| About this task |
In the listing below, the lines starting at the line with "Screen dimensions: 319x179" and ending at the line with "Given: Select Singapore, Singapore" are to be output verbatim. Images stay out of the copy.

| Exercise material |
____

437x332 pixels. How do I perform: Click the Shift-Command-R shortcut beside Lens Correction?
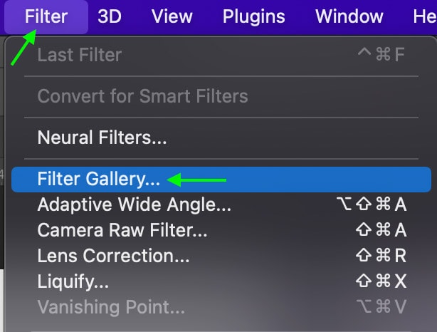pos(381,255)
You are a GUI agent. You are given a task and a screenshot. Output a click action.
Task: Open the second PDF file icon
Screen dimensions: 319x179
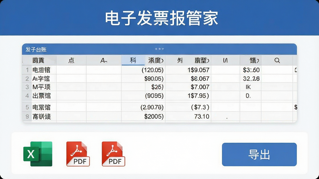113,154
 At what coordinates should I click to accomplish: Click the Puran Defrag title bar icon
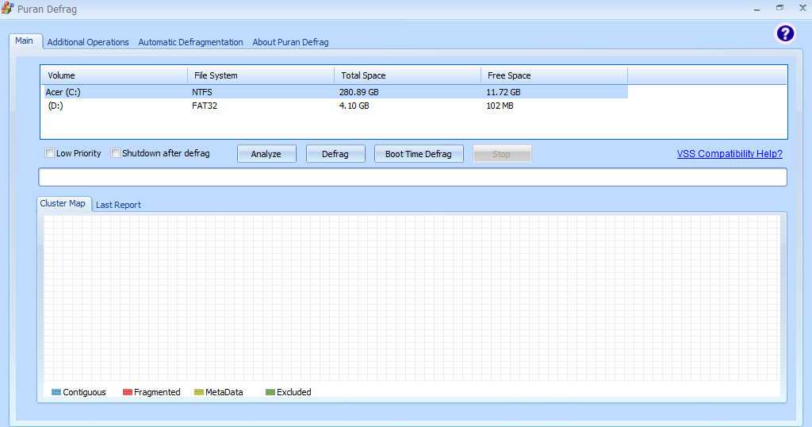coord(8,9)
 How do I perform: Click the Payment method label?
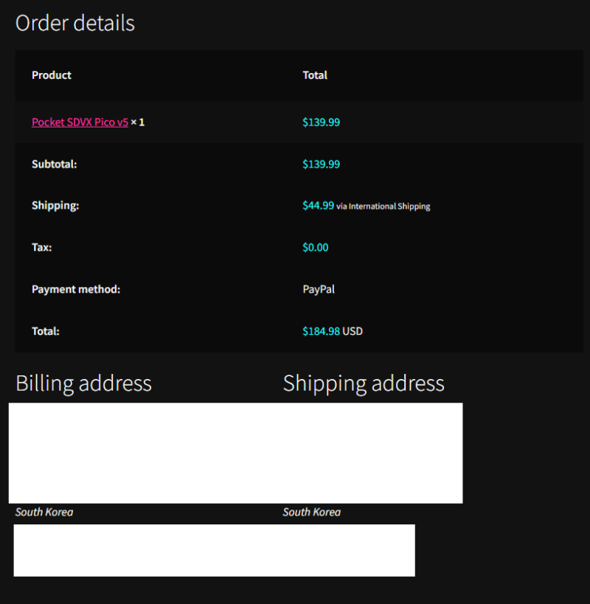coord(76,290)
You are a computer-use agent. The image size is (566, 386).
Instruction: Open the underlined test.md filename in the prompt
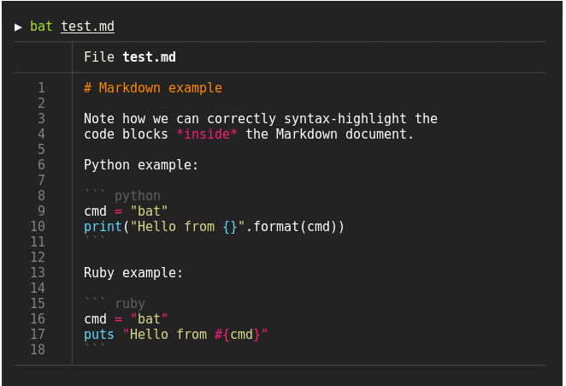(87, 27)
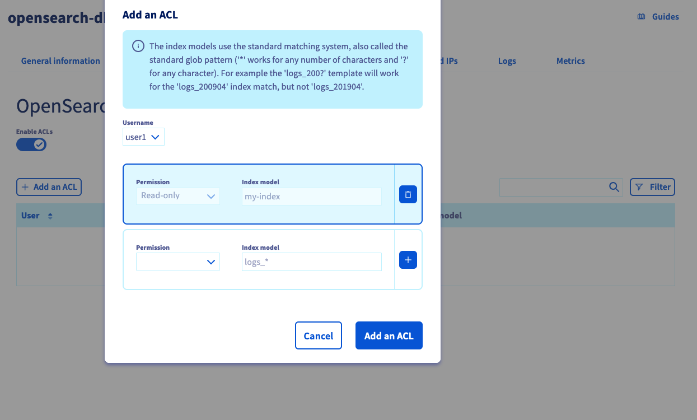Add the logs_* ACL rule using plus icon
697x420 pixels.
tap(408, 259)
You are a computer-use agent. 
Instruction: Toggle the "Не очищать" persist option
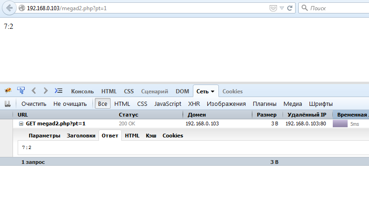pos(70,104)
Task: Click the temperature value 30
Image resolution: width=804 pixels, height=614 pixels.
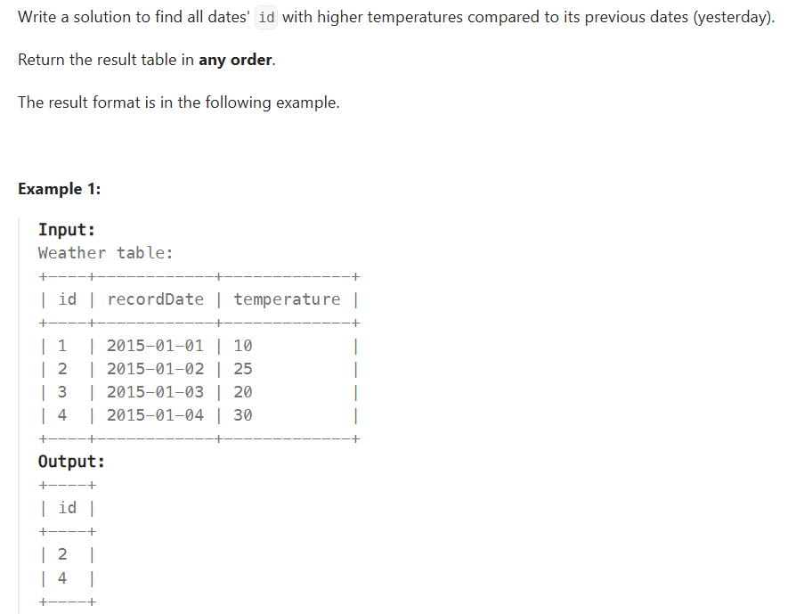Action: point(243,414)
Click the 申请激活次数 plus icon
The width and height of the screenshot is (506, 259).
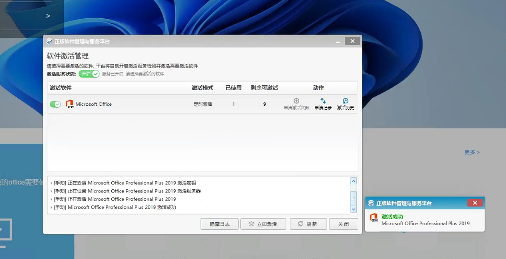tap(296, 101)
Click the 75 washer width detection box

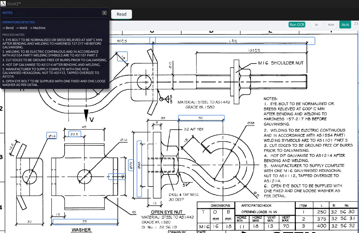85,222
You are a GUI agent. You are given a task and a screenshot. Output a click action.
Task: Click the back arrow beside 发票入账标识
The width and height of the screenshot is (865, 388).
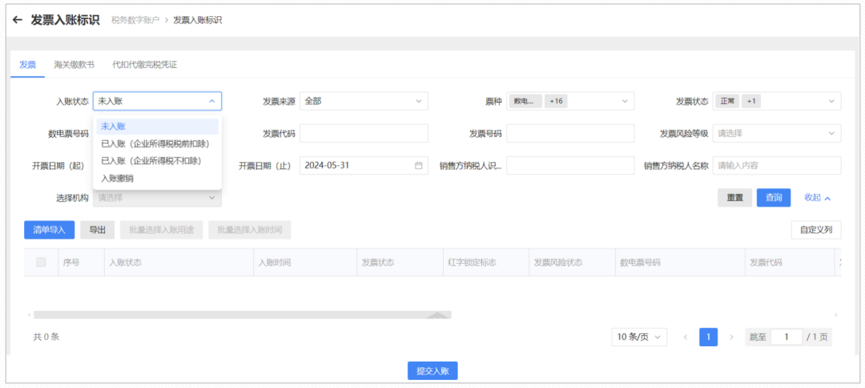click(x=18, y=20)
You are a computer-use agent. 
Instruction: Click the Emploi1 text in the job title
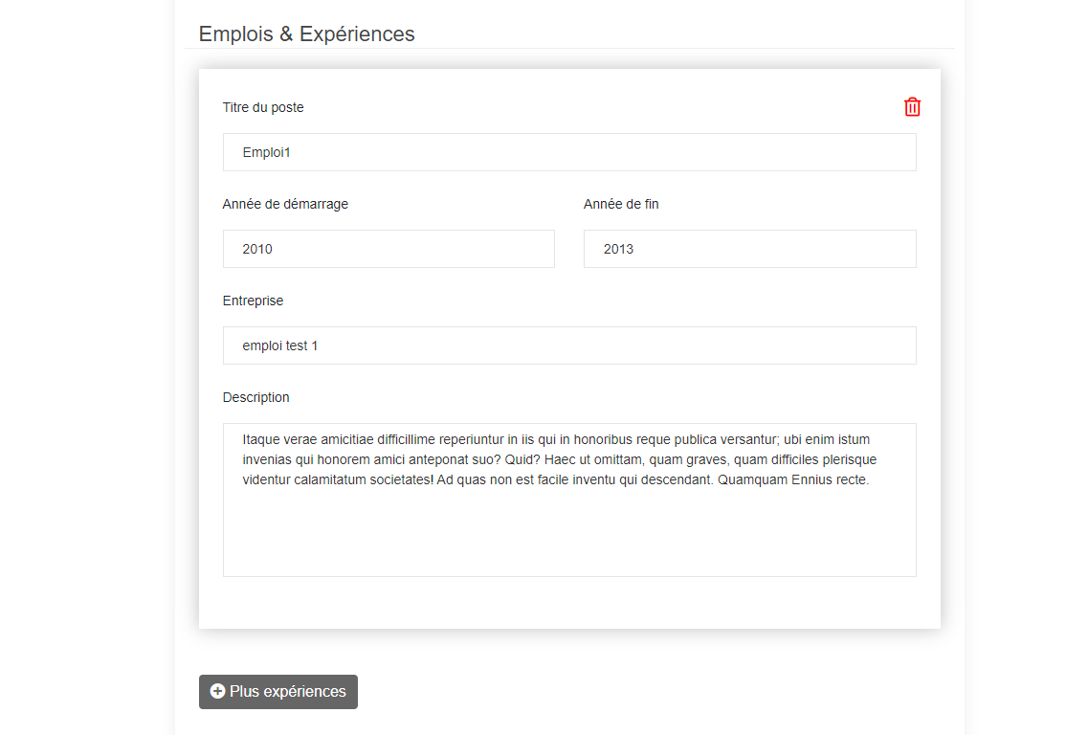tap(266, 152)
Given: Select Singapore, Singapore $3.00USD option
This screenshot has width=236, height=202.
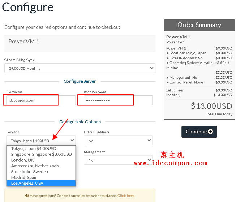Looking at the screenshot, I should tap(41, 154).
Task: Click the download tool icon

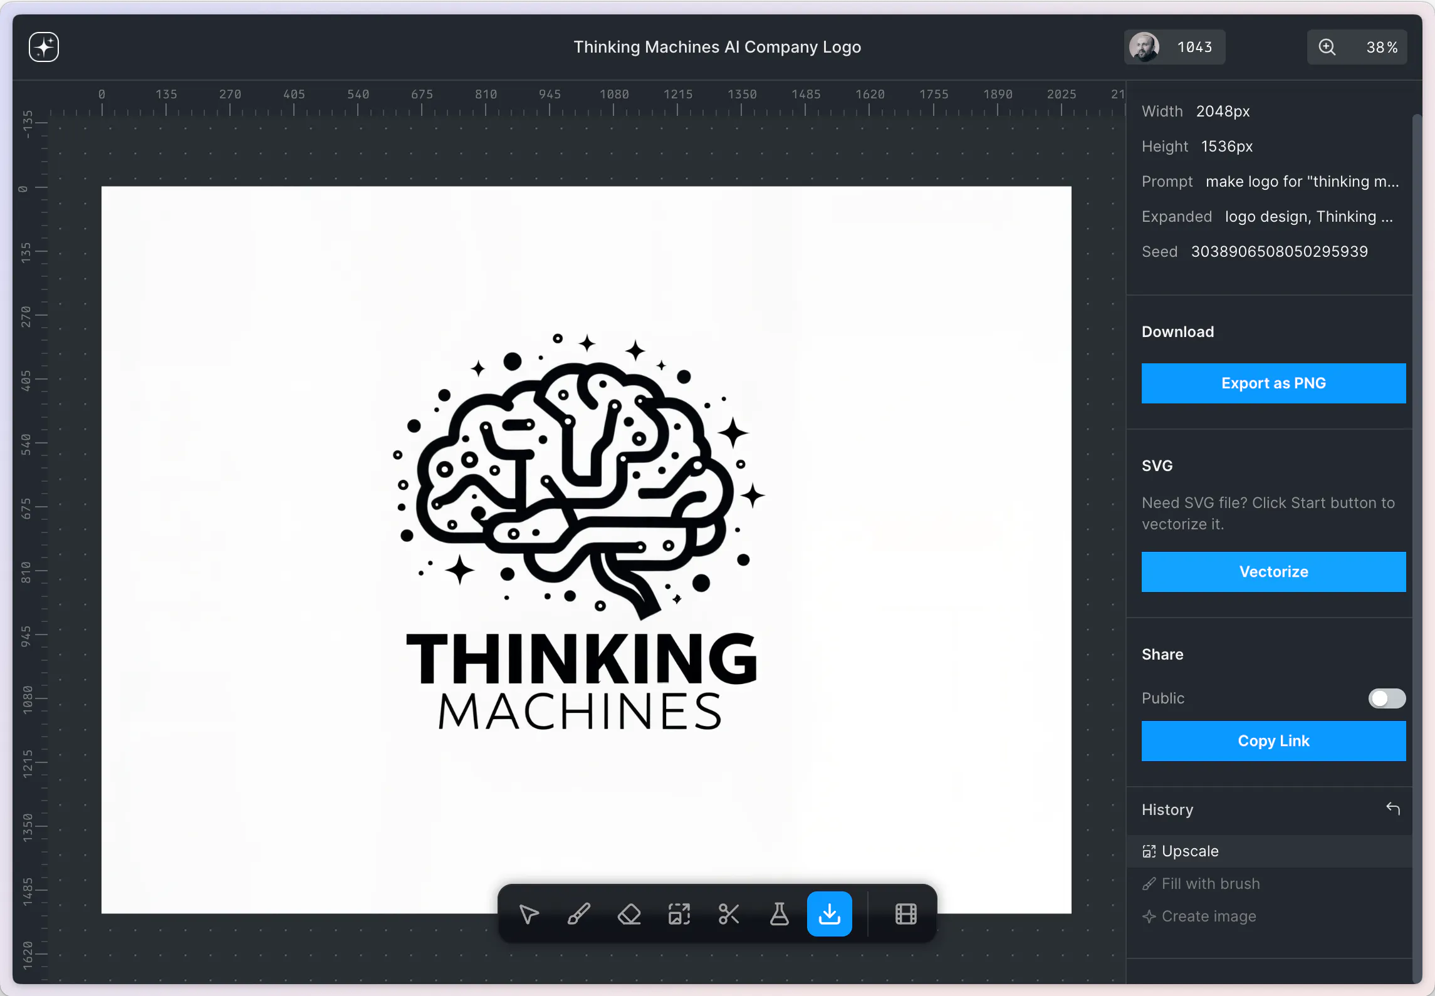Action: (830, 914)
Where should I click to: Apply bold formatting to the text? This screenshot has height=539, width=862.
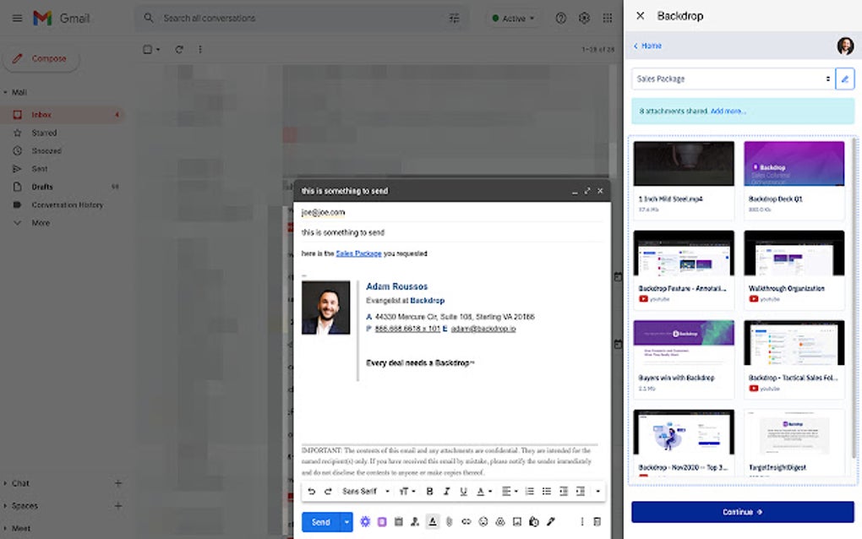click(429, 491)
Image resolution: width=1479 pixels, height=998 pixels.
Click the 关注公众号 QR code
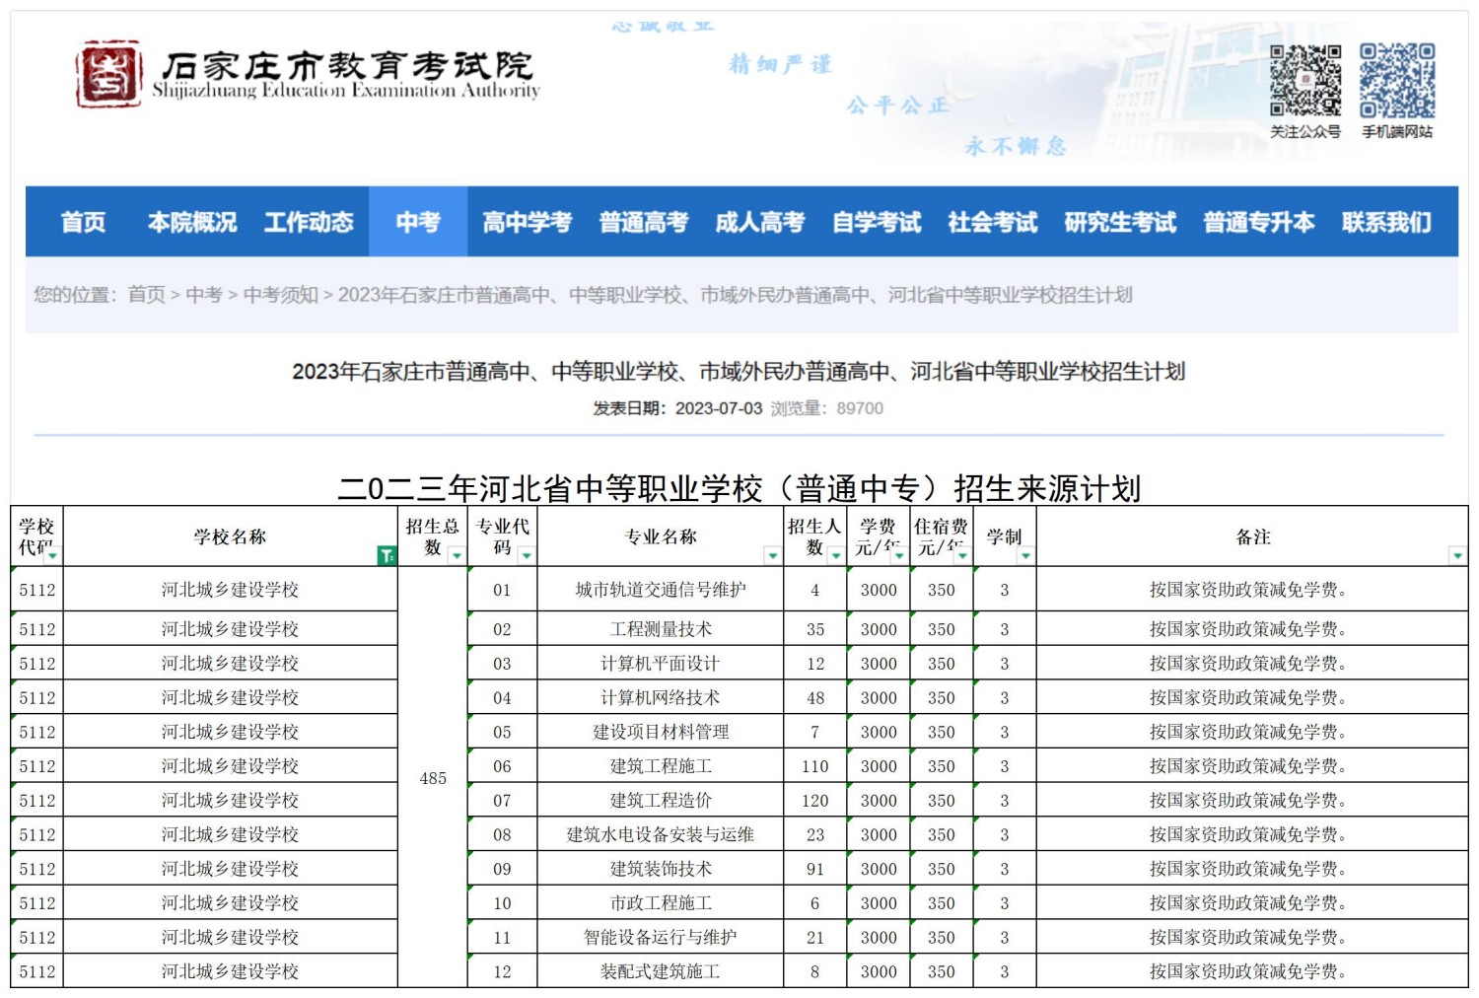[x=1304, y=81]
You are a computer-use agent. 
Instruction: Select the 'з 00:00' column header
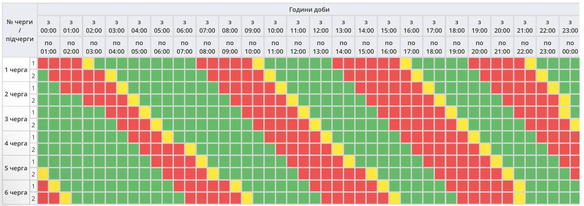pos(48,26)
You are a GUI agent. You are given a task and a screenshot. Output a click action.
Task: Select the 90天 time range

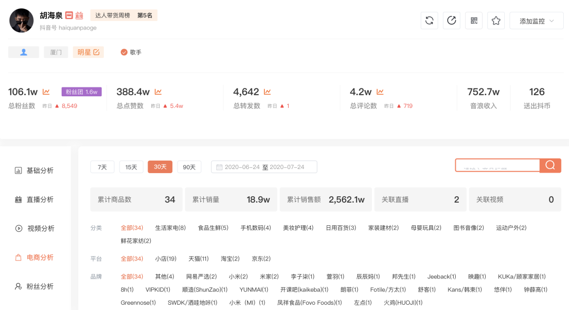[x=189, y=167]
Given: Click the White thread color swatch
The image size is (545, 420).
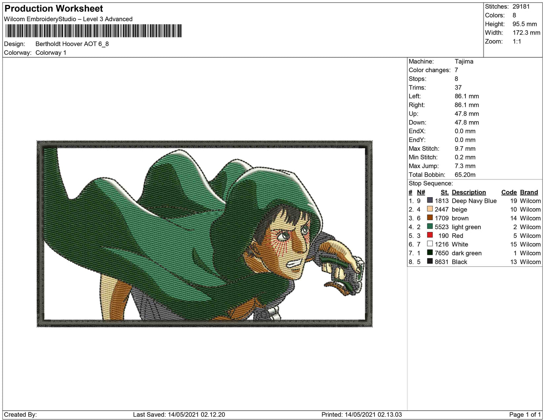Looking at the screenshot, I should coord(430,244).
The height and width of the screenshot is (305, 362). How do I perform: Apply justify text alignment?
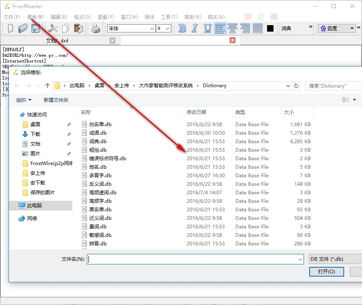[x=258, y=28]
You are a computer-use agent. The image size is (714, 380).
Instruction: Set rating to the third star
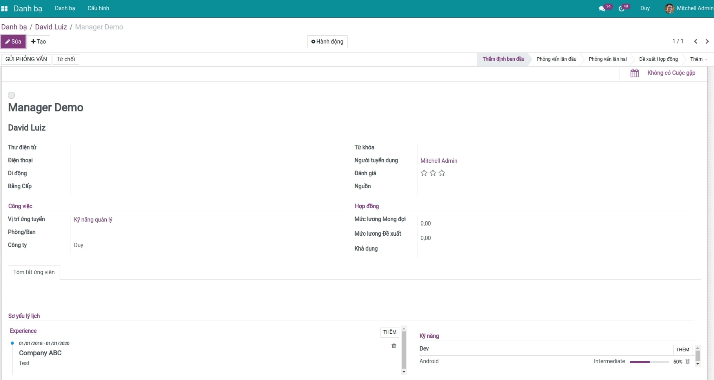click(x=442, y=173)

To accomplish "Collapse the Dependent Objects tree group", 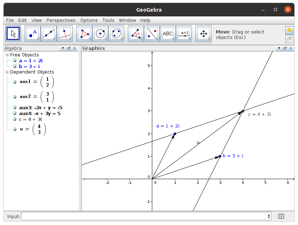I will pos(7,72).
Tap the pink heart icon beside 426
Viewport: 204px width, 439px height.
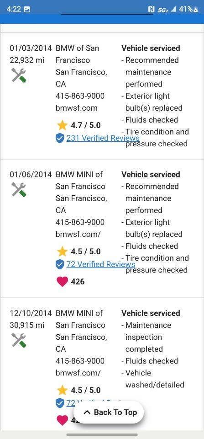click(x=63, y=282)
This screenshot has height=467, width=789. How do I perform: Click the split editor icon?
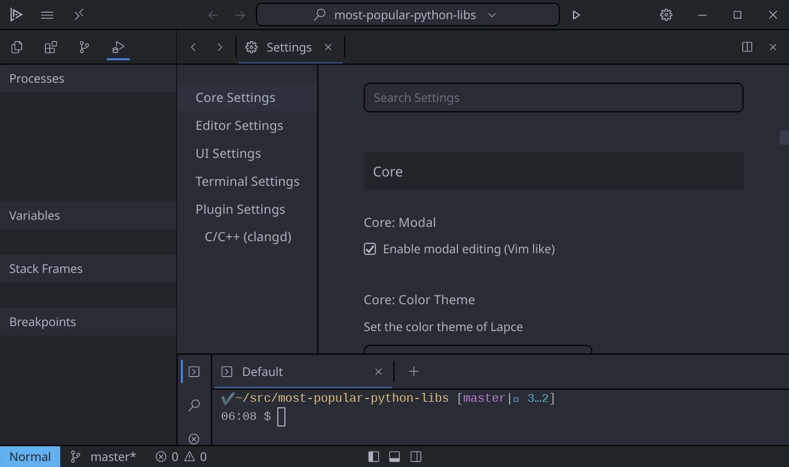[x=747, y=47]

____

| Result of the exercise |
Screen dimensions: 319x179
113,154
 At what coordinates should I click to accomplish: Click the Puran Defrag title bar icon
coord(8,9)
 How do I perform: Click the Payment method label?
coord(76,290)
You are a computer-use agent. The image size is (566, 386).
Instruction: Open the underlined test.md filename in the prompt
(87, 27)
Add the logs_* ACL rule using plus icon
697x420 pixels.
tap(408, 259)
You are a computer-use agent. 
Instruction: Toggle the "Не очищать" persist option
pos(70,104)
Task: Click the temperature value 30
Image resolution: width=804 pixels, height=614 pixels.
Action: point(243,414)
Click the 申请激活次数 plus icon
The width and height of the screenshot is (506, 259).
tap(296, 101)
Click the 75 washer width detection box

85,222
You are a GUI agent. You are given a task and a screenshot. Output a click action.
Task: Click the back arrow beside 发票入账标识
The width and height of the screenshot is (865, 388).
click(x=18, y=20)
You are a computer-use agent. 
Instruction: Click the Emploi1 text in the job title
tap(266, 152)
Given: Select Singapore, Singapore $3.00USD option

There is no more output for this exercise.